The lawsuit has been dismissed without prejudice, the mayor said, and reiterated that "should the FOP or John Catanzara take any further action toward encouraging an illegal work stoppage or strike, we can and will immediately refile this action."
Lightfoot said that the lawsuit was initially filed for that exact reason: because Catanzara was "repeatedly calling for his members to engage in an illegal work stoppage or strike, which is strictly prohibited under Illinois Law."
But the mayor said over the past few weeks she's seen "what I have said from the beginning to be true: that our brave police officers are smarter than their FOP leadership, and care more about their city, their fellow Chicagoans, and upholding their sworn oath to protect and serve, than they do Catanzara's frivolous demands to stop working."
The mayor's statement said the city has seen the number of Chicago police officers coming into compliance with the mandate, both the reporting mandate and the mandatory vaccination policy, have grown consistently since Oct. 15.
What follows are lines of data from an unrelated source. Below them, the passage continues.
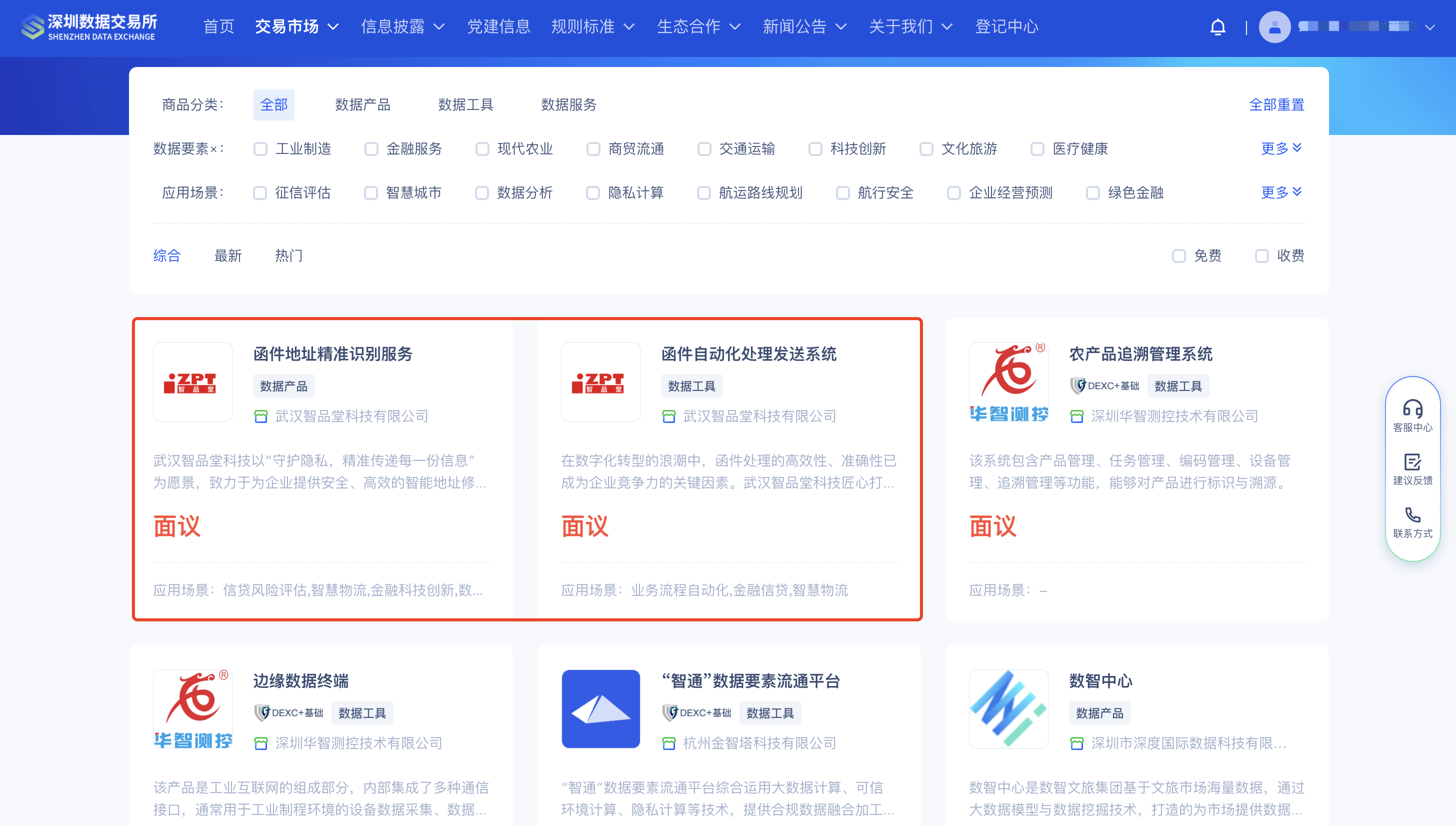Enable the 隐私计算 scenario checkbox
The image size is (1456, 826).
pyautogui.click(x=592, y=193)
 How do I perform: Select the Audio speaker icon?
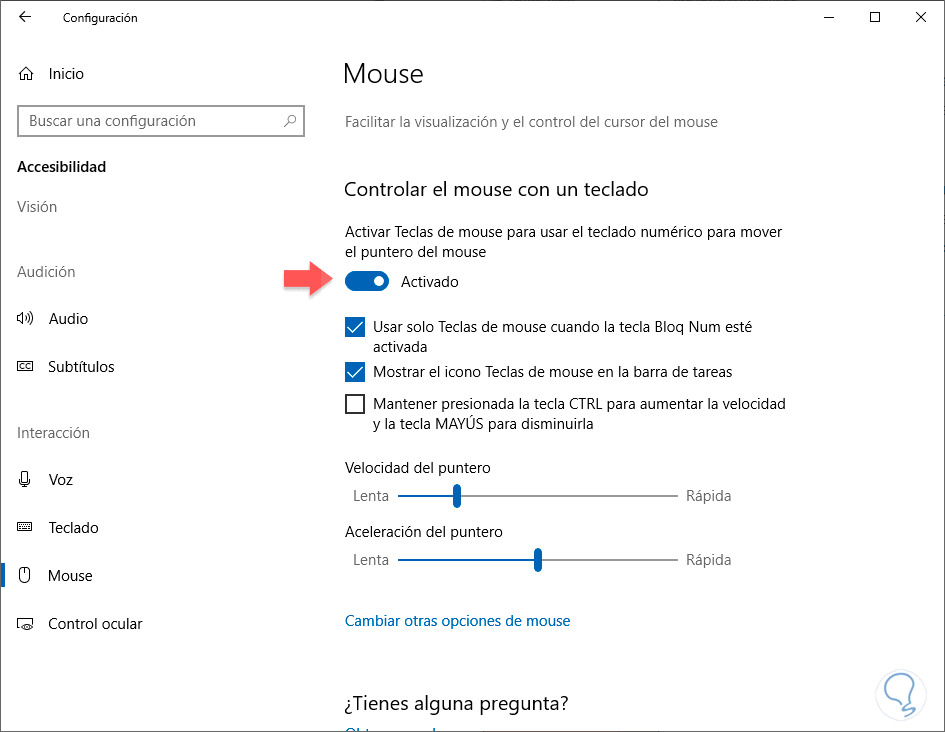click(x=26, y=319)
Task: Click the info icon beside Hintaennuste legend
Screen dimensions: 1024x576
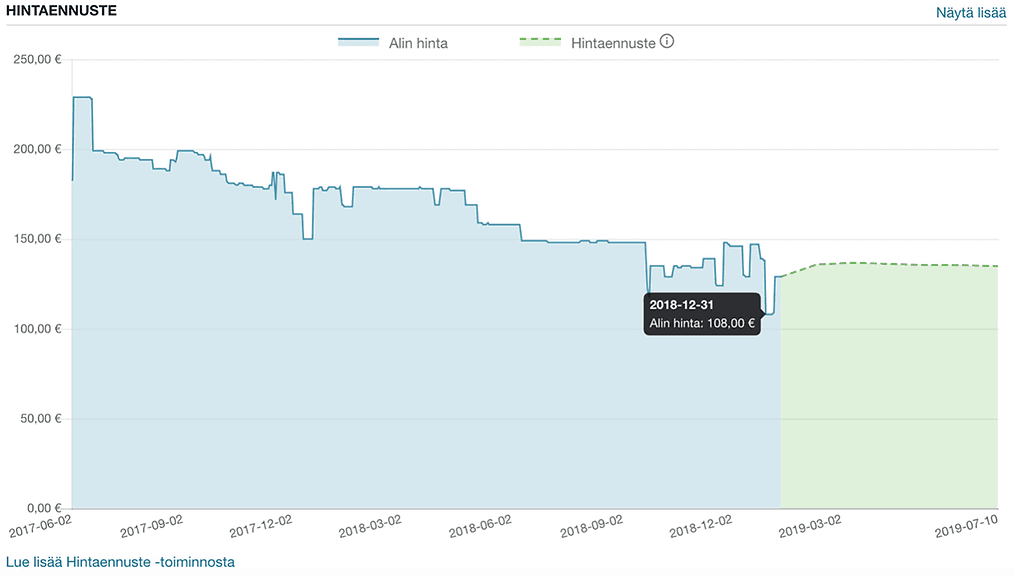Action: (667, 42)
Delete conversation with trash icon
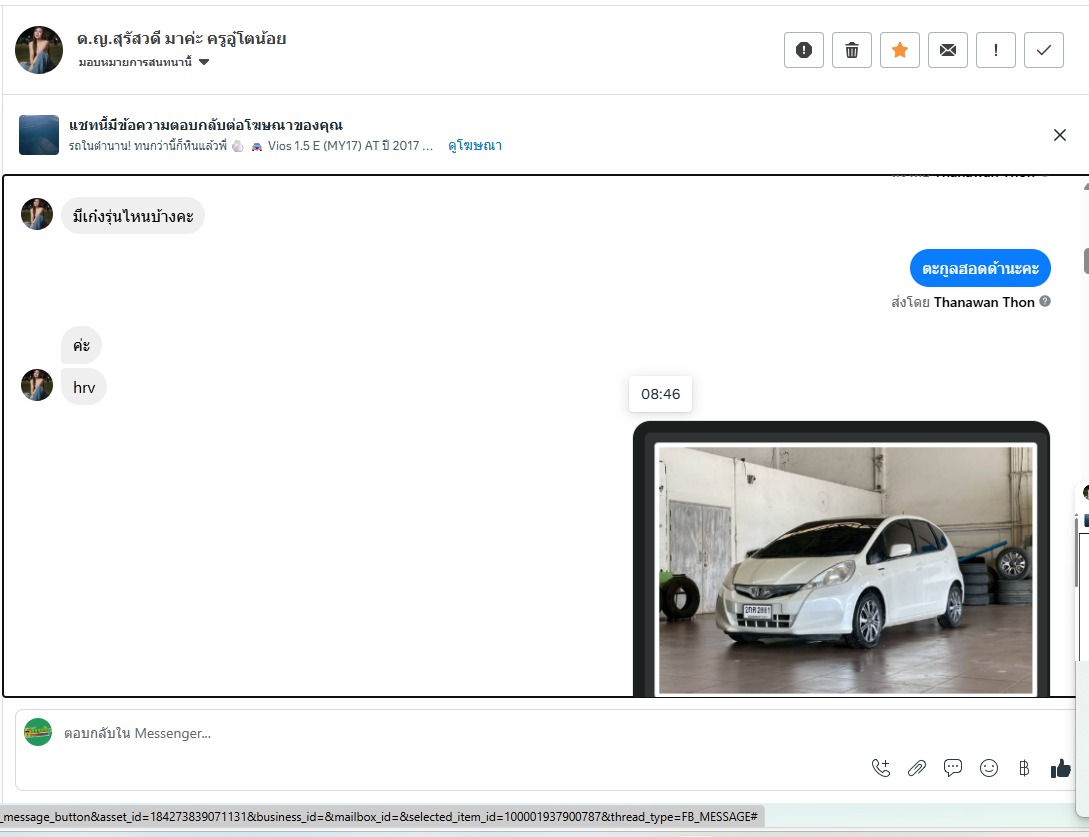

"I have complete confidence that the entire Department will be in compliance with City policy in the near future," Lightfoot wrote.
Earlier in November a judge granted the FOP's temporary restraining, but left in place the vaccine status reporting mandate that the FOP had been fighting to block.
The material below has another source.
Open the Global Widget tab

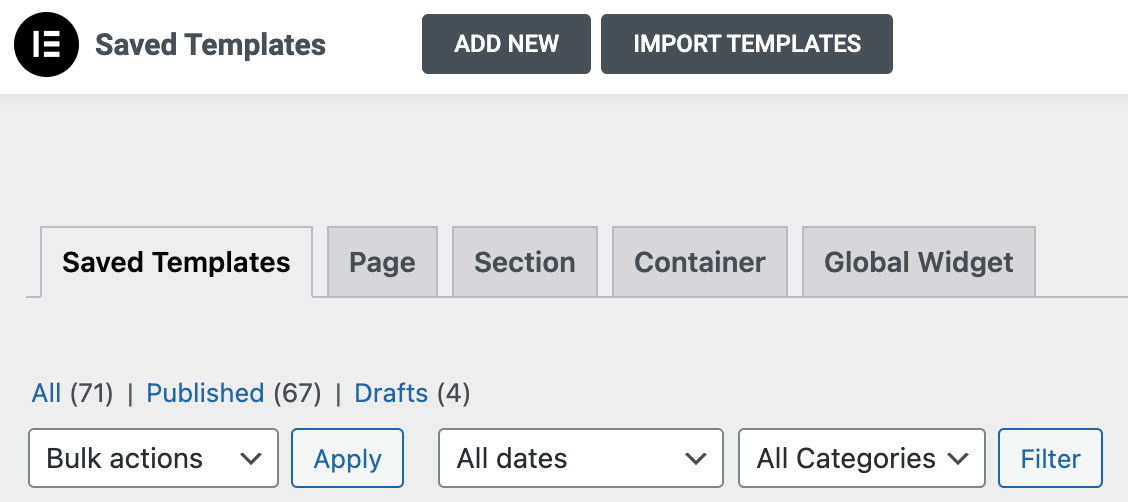click(919, 262)
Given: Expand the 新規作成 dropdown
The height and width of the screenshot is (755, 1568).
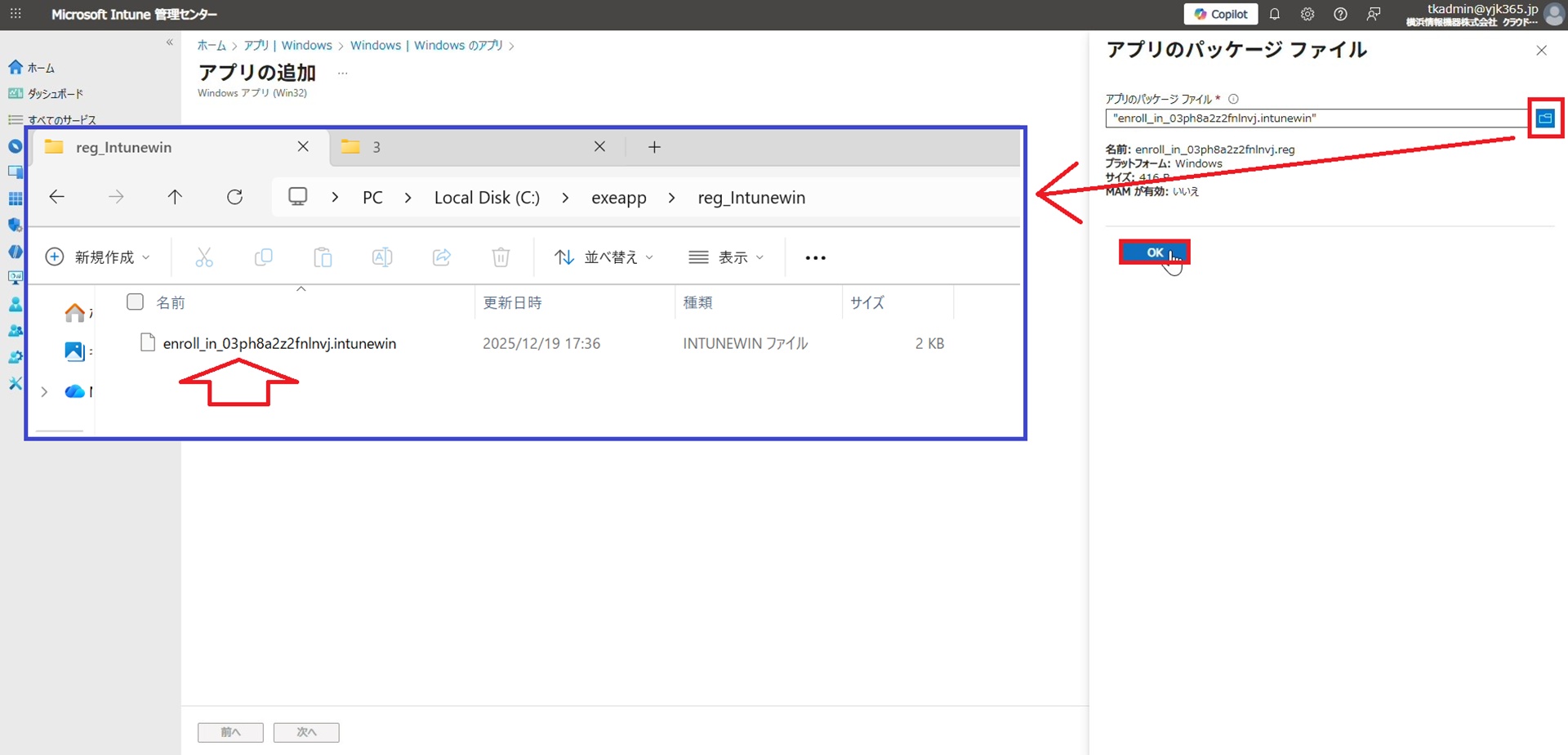Looking at the screenshot, I should (98, 257).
The ruling did not put the vaccine reporting mandate on hold, and Chicago police still faced being stripped of their police powers and being put on no-pay status if they refuse to enter their vaccinations status into the city's portal.
Mayor Lori Lightfoot's mandate for city workers to get vaccinated survived a separate court challenge, and the Chicago City Council also voted down a proposal to overturn the mandate.